Monday, May 22, 2017

To Read Ronald Suddenly




Flying across the country.  I am rather lucky to be on this flight. It looked like the drive down to Logan from my Bedford hotel at 6:00AM was going to be thirty minutes and I’d left a forty-five minute window, before what I reckoned they’d cease to check people in.    The Uber driver arrived.  He was an older gentleman with a big smile, short sleeves and a cap.  The app had already told me his name was Ronald.  We met at the back of his enormous SUV and considering his age, I suggested that my bag was a beast, which it is, and I heaved it up into the back of the car.

Ronald’s GPS was predicting we’d be there in about fifty-five minutes. That certainly wasn’t good.  I asked him if he knew the cut off on check in for domestic flights.  He suggested ninety minutes, which is the sort of sensible thing someone who doesn’t fly all the time would say.  My GPS suggested we’d be arriving at Logan around 7:27 for my 8:00AM flight.  I knew that wouldn’t do. “We’ll be able to get in the carpool lane down around exit 29.  We’ll make time there.”
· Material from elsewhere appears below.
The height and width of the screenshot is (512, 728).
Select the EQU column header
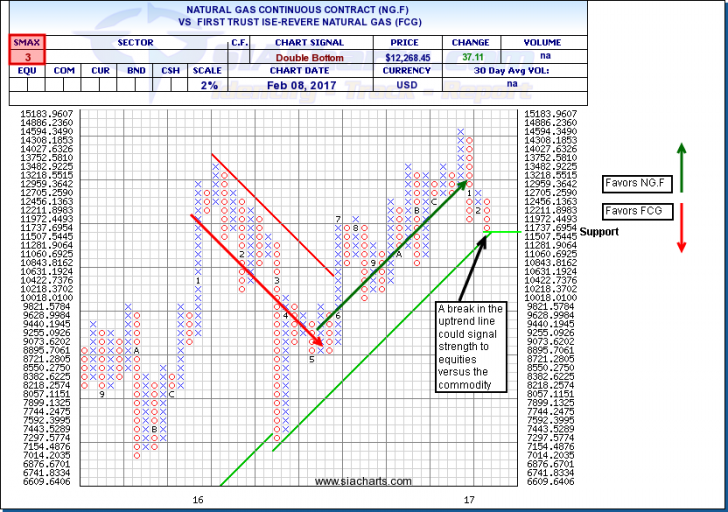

Ronald drove competently but conservatively.  I had a nagging tension between my respect for this older gentleman, whom I’d only just met, driving along in his vehicle and my anxiety over all the cars speeding ahead of this to the left and to the right.  “You live over in China?  That must be quite something . . .  I had a Chinese girlfriend, you know.  She was great. Such a hard worker.  Came from a big family.”  I sensed that he was driving a bit more modestly so that he could concentrate on our conversation.  Finally I caved.  “Do you think we could cut over into that lane?”

I had, of course, assumed I’d be churning through work during my trip to the airport.  I resisted the rude gesture, in a way I wouldn’t have with a chatty Beijing cabby.  The GPS now suggested we’d get there at 7:23. A bit better.  But there were long stretches of red gridlock forecasted up ahead.  “I used to work at Wang Computers.  That was a visionary company in its day.  No one knows them now . . . Hey what do they think of Trump over there.”  I began on a diplomatic explanation of what I perceived to be the general characterization of him as a strong man, a decisive man, and that this was so far, how the state media was portraying him.  I wasn’t sure how to read Ronald suddenly.  He could certainly be a Trump supporter, and he might consider our President to be a jackass.  I couldn’t tell.  In the background was “Fox Radio” discussing the news.  A clue!  Or were the radio news and the television news two totally different entities, the way they back in New York?  Fortunately we moved on safer topics like China’s perception of Russia.

The slow progression from Exit 31 to Exit 30 was excruciating but Ronald was right, by the time we hit Medford the left lane cleared before us and we sped along now like a fish in newly aerated water.  The projected arrival time began to creep downward, as the app, smart though it was, had assumed we weren’t going to be able to make use of this lane.  7:17!  I the cut off really was 7:15, I might just be able to sweet talk my way on.  I was already checked in online.  I just needed to check in my damn bag.  “However, I don’t think my kids have any idea what Bunker Hill was.” I said as we passed the commemorative obelisk on our left.




Finally he could ask me the question I suspect he’d been wanting to ask for a while: “So Is you’re wife Chinese?” “She is.”  “I think the Asian women are so beautiful.” He offered.  I considered a number of ways to field this but involuntarily found myself audibly agreeing with his simple truth.  “I had a Mexican girlfriend for a while.  Now I find I cook Mexican food all the time.”  “Sure. It’s great food”, I suggested as we emerged from the Calahan Tunnel, stuck behind a cabbie going slow enough for Ronald to comment on.  I found myself wondering why it was Ronald had never settled down.  Was it something impermanent in Ronald's nature?  True to the GPS we pulled up to the arrivals at 7:17.  I gave Ronald a genuinely warm farewell and dashed in to find that they would have been able to serve me till as late as a half an hour before departure.  I was fine.  My first impulse was to phone Ronald and let him know that I’d made it.